Texasetes

Texasetes
Temporal range: Early Cretaceous, 100Ma
Scientific classification
Kingdom: Animalia
Phylum: Chordata
Clade: Dinosauria
Order: Ornithischia
Suborder: Ankylosauria
Family: Nodosauridae
Genus: Texasetes
Coombs, 1995
Species:  T. pleurohalio
Binomial name
Texasetes pleurohalio
Coombs, 1995

Texasetes (meaning "Texas resident") is a genus of ankylosaurian dinosaur from the late Lower Cretaceous of North America. This poorly known genus has been recovered from the Paw Paw Formation (late Albian) near Haslet, Tarrant County Texas, which has also produced the nodosaurid ankylosaur Pawpawsaurus. Texasetes is estimated to have been 2.5-3 meters (8-10 ft) in length.

Discovery and species

The holotype and only known specimen (USNM 337987) consists of portions of the scapulocoracoid and pelvis, elements from the fore- and hindlimbs, vertebrae, osteoderms, a skull fragment, and one tooth.
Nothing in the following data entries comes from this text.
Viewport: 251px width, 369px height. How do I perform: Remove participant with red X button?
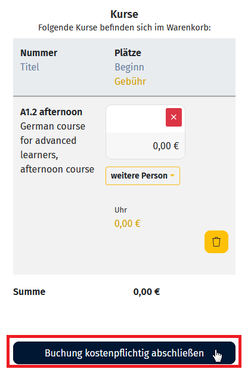pyautogui.click(x=173, y=117)
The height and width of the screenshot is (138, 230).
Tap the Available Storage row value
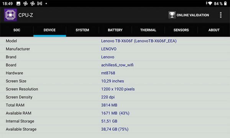click(115, 129)
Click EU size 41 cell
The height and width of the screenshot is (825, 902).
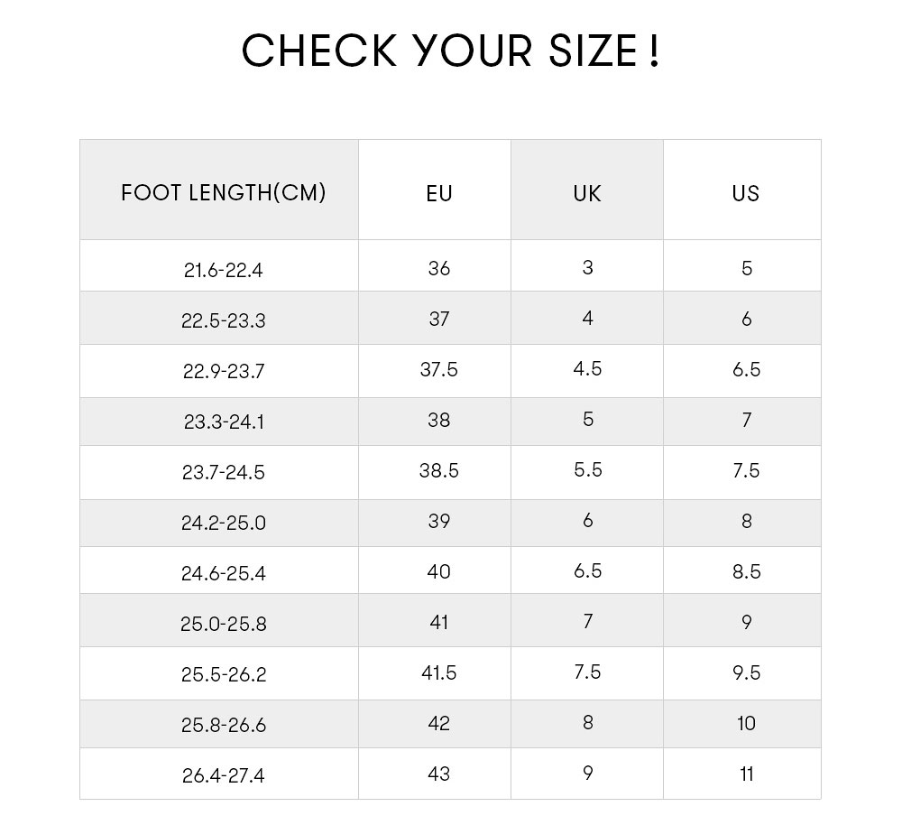pos(438,623)

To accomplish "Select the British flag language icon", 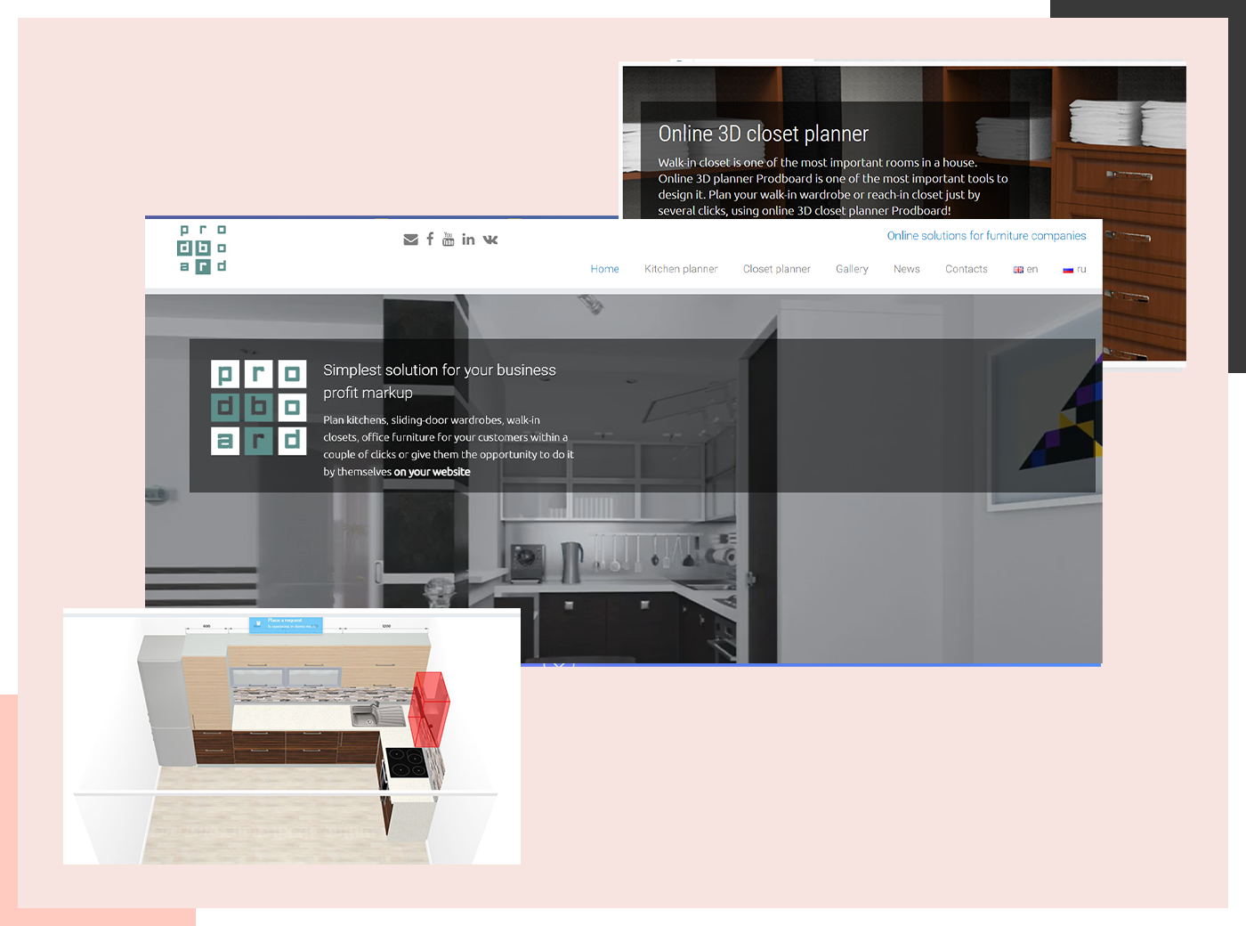I will pyautogui.click(x=1017, y=269).
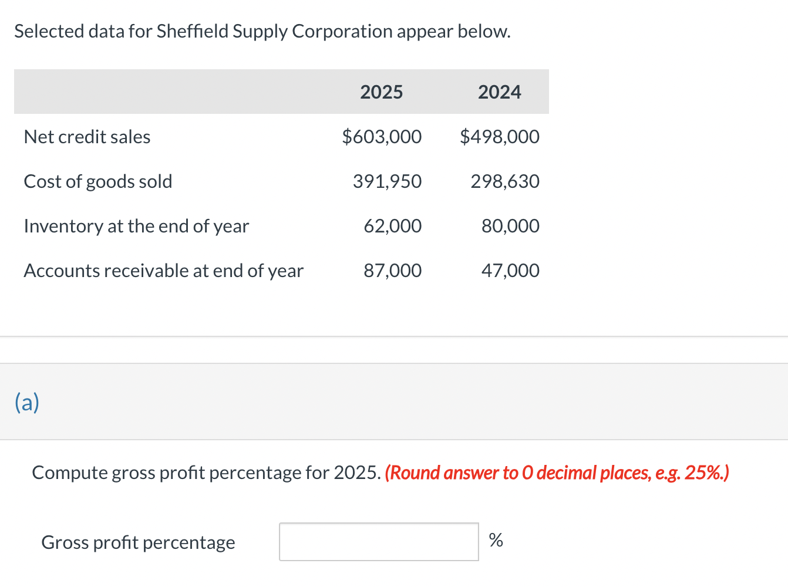Select the 2025 column header
The image size is (788, 587).
pyautogui.click(x=381, y=92)
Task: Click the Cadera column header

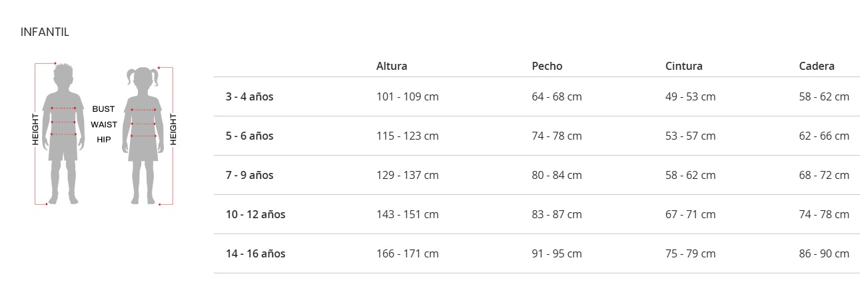Action: (x=817, y=66)
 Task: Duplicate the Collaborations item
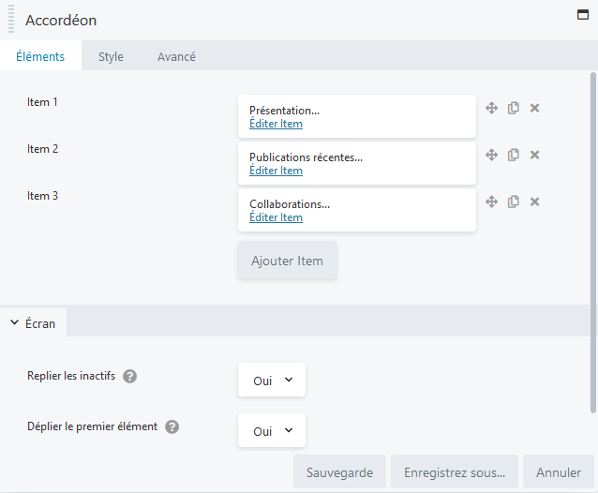tap(514, 202)
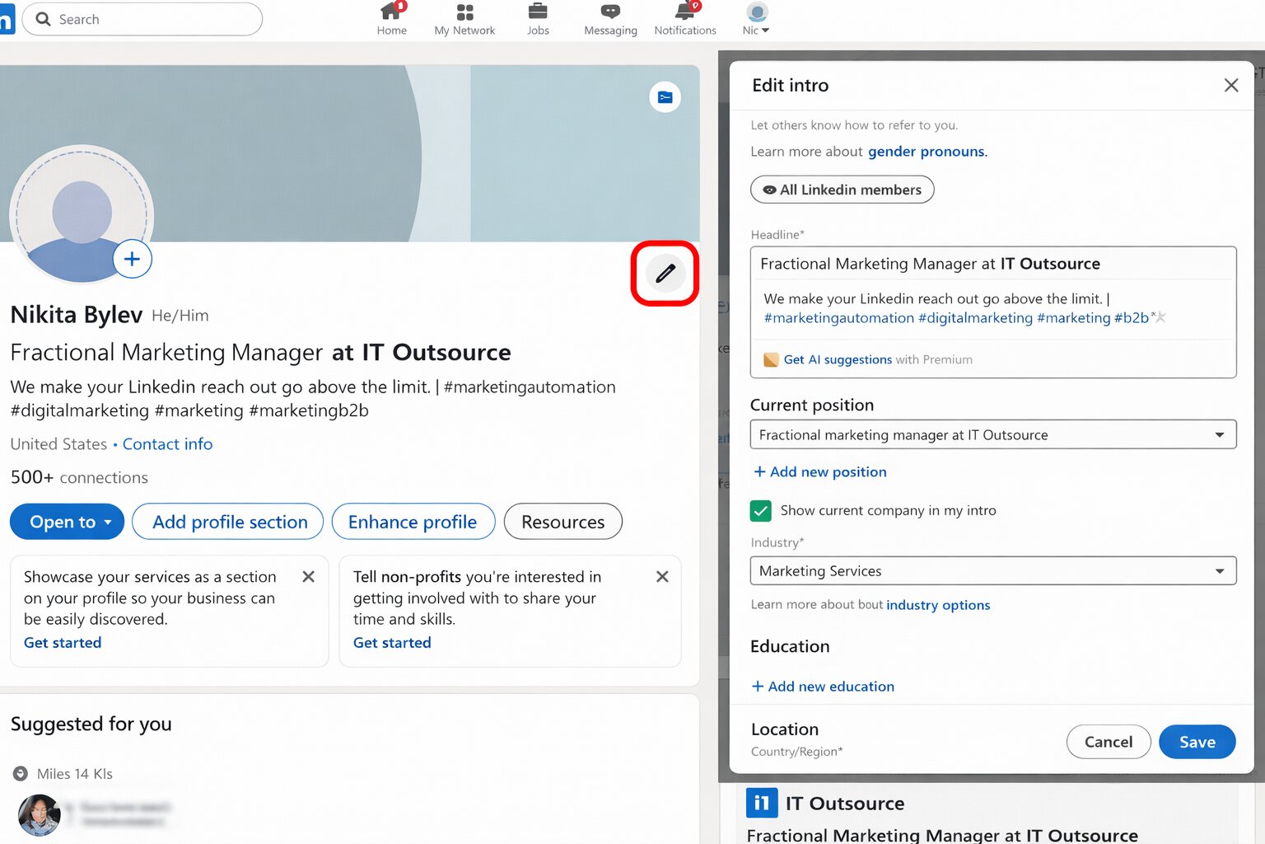Change visibility from All Linkedin members
This screenshot has height=844, width=1265.
click(842, 190)
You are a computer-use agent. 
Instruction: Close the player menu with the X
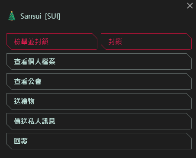coord(190,6)
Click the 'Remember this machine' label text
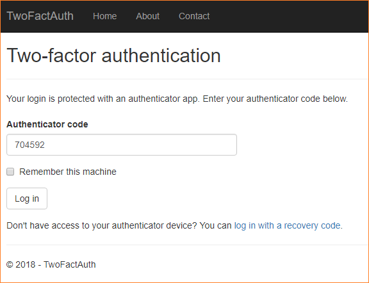 [68, 172]
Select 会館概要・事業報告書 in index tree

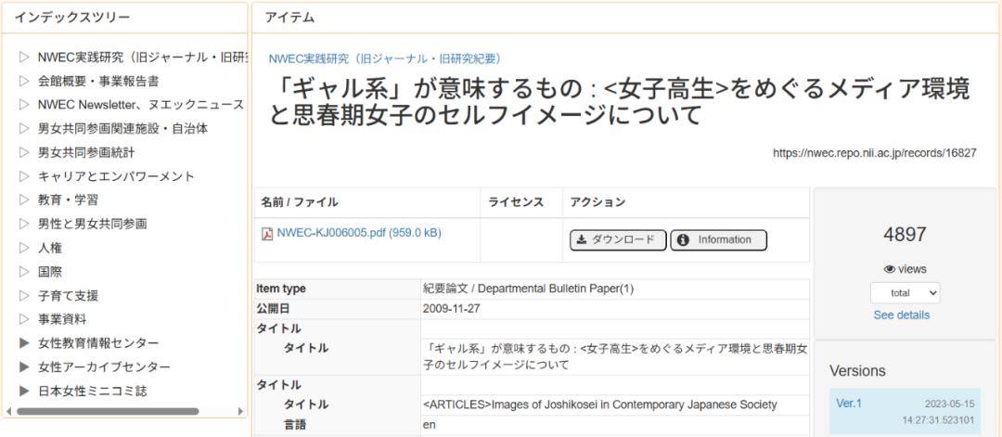point(97,81)
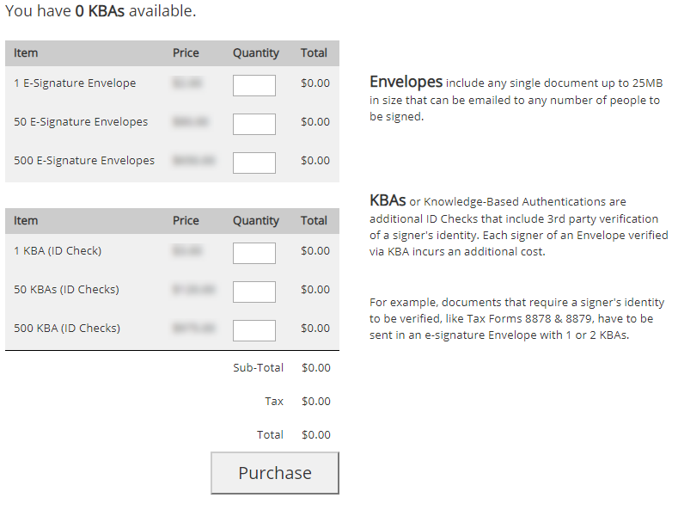Screen dimensions: 678x510
Task: Click quantity field for 50 KBAs (ID Checks)
Action: (254, 292)
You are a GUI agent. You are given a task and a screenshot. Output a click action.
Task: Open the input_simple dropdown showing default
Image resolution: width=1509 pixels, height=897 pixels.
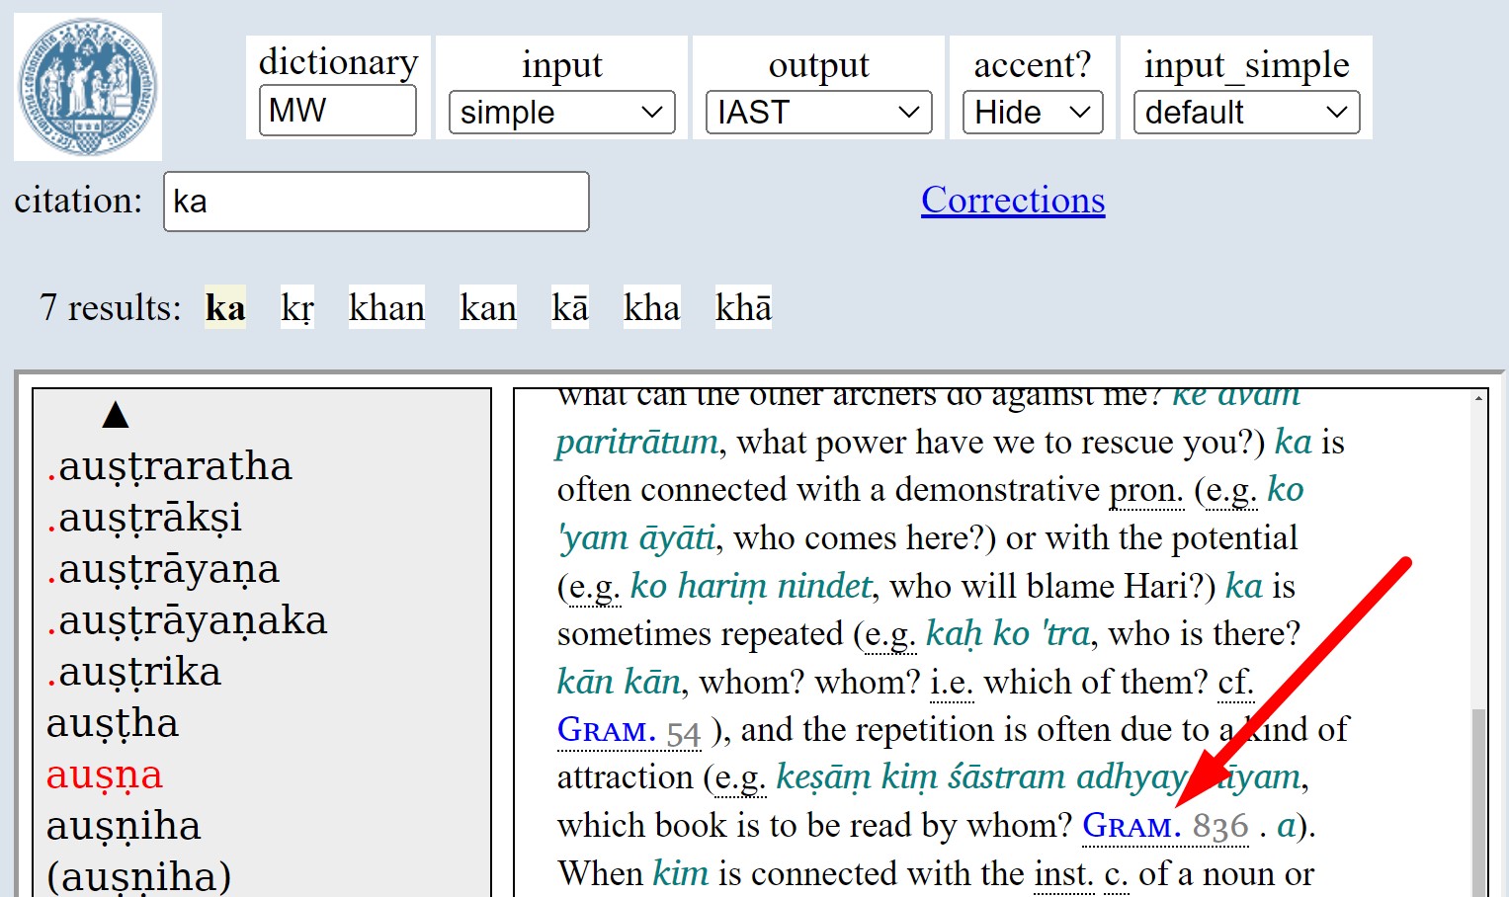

These remains had been labelled as those of a sauropod in the collection of the Smithsonian Institute, but were many years later recognized as ankylosaurian by M.K. Brett-Surman. They were subsequently studied by ankylosaur expert Walter Preston Coombs Jr, who named them in 1995 as the type species Texasetes pleurohalio. Vickaryous et al. (2004) and Coombs (1995) describe Texasetes as having a horizontally oriented ilium, an imperforate acetabulum, and "characteristically ankylosaur scapula morphology, including a prominent acromion and prespinous fossa."

Classification

However, Lee (1996) has questioned whether this material is diagnostic and suggests Texasetes is likely a synonym of Pawpawsaurus. Coombs assigned the specimen to the family Nodosauridae, but Vickaryous et al. consider it Ankylosauria incertae sedis.